Living in Greece

A practical guide to moving, living, working & traveling in Greece, plus musing and misadventures from an American in Athens

November 17, 1973: Athens Polytechnic Uprising


One of the busiest days of the year for Greek police is November 17, a historical day commemorated with protest marches in Thessaloniki and Athens, ending at the American Embassy and U.S Consulate.

It is a day to remember an uprising by Athens Polytechnic students against the military junta’s dictatorship, which ended in the early morning of November 17 when a tank plowed down the university’s steel gate to silence those barricaded inside.

It is a day to remember those left dead or injured by snipers in its bloody aftermath.

It is a day to remember how the impassioned efforts of a few can spark change for the greater good of a nation.

What followed

Indignant junta hardliner Dimitrios Ioannides staged a counter-coup just days after the uprising was quashed, deposed the president in power and reinstated military law.

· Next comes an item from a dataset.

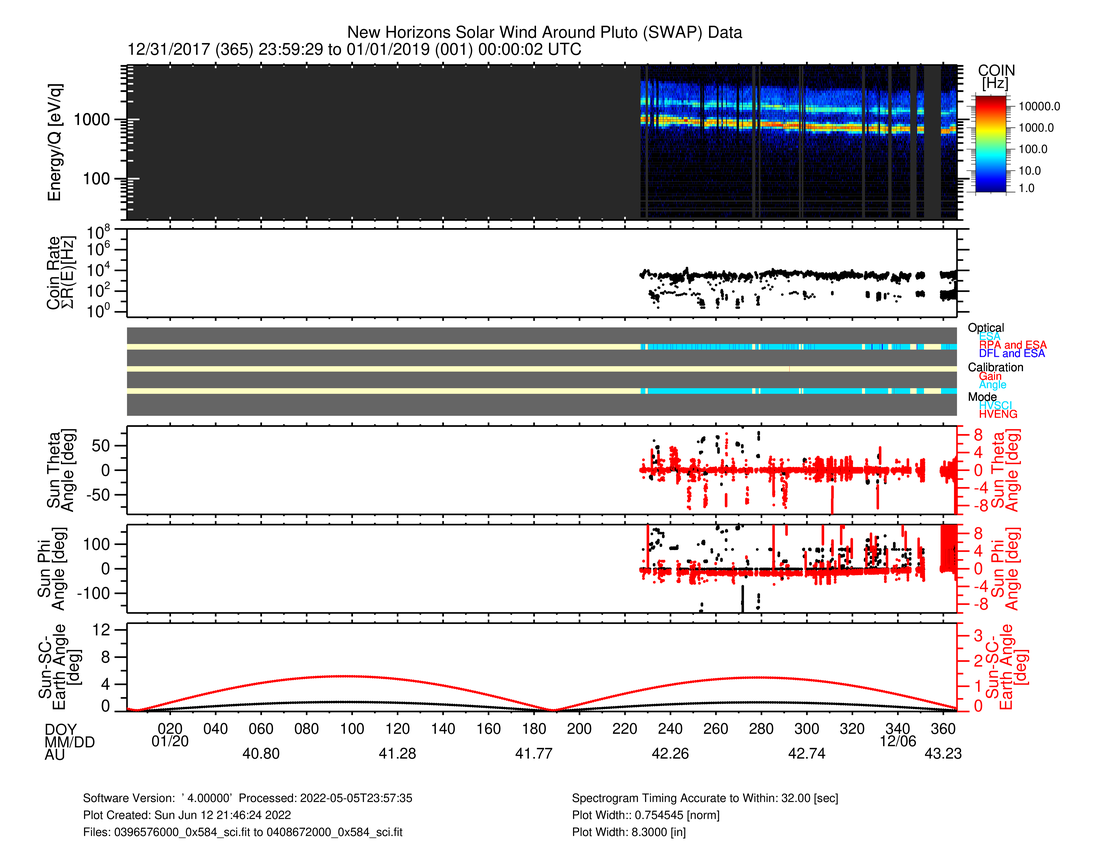
Task: Click the 01/20 date tick label
Action: pos(170,741)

He followed this with another coup that overthrew the president of Cyprus and left the island vulnerable to attack by the Turkish army, which divided and has occupied it since 1974.

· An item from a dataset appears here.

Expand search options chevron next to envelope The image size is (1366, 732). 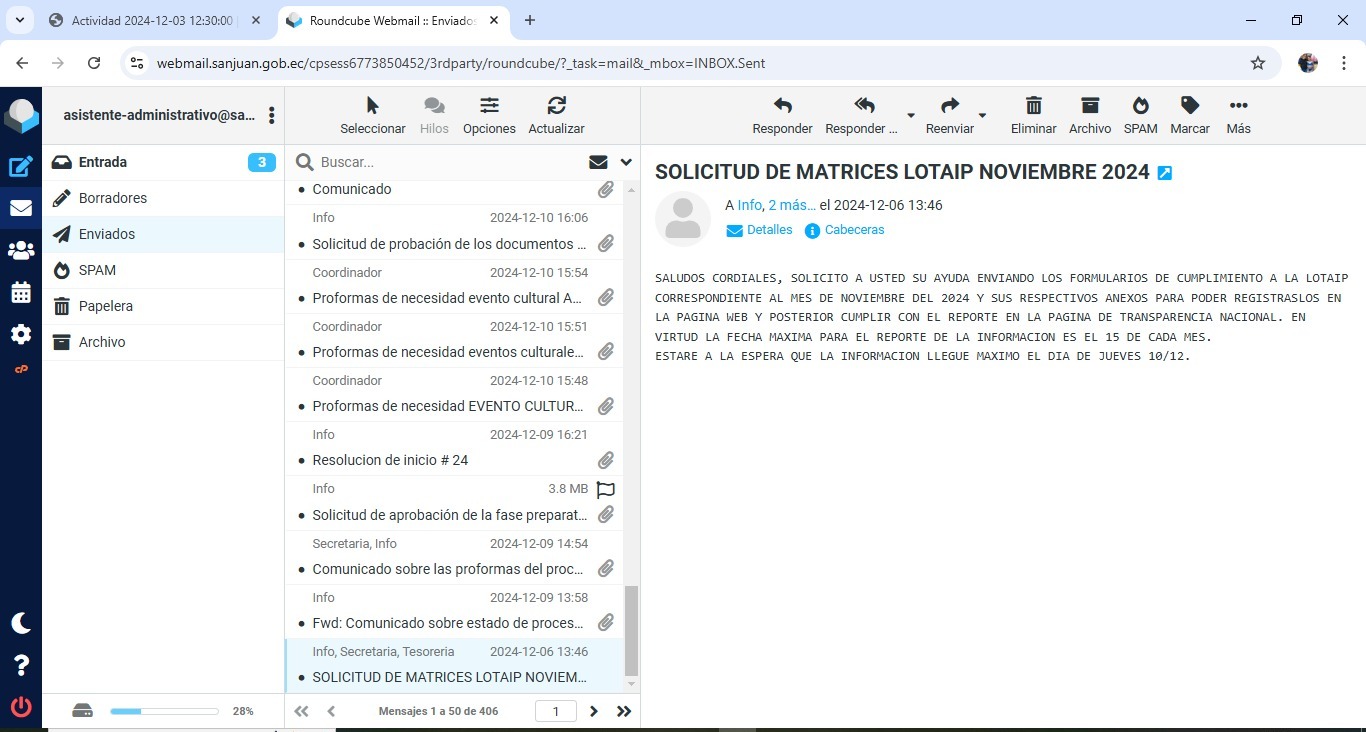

The regime would eventually fall, thus restoring democracy and Parliament with Constantine Karamanlis as prime minister.

Alleged role of the United States

Protest marches end at the American Embassy in Athens and U.S. Consulate in Thessaloniki because it is a long-held belief that the United States instigated, embraced, conspired with and/or funded the military junta. Anti-Americanism is fueled as a result.

While Henry Kissinger admitted a geopolitical interest in keeping Andreas Papandreou from taking power and was conflicted over the Cyprus issue, the evidence presented in declassified documents from the Nixon presidency is circumstantial at best. President Bill Clinton apologized during his visit to Greece in 1999, but an apology is not an admission of guilt.

The United States had political and military motive, but it has not been proven there was intent or malice. U.S. politicians spoke with the junta because it was in power and represented Greece during that period, not necessarily because it was a conspiracy. America was trying to avert a coup, not facilitate one, so at most it is guilty of inaction and acquiescing instead of using its resources to intervene.


Modern day

November 17 is a holiday for all universities and schools.

Athens Polytechnic is now National Metsovion Polytechnic, named after the city in which its benefactors hail, and closes on November 15 to commemorate the day students first occupied the university in 1973. Wreaths are laid on a monument dedicated to students killed during the Greek Resistance in 1941-1945.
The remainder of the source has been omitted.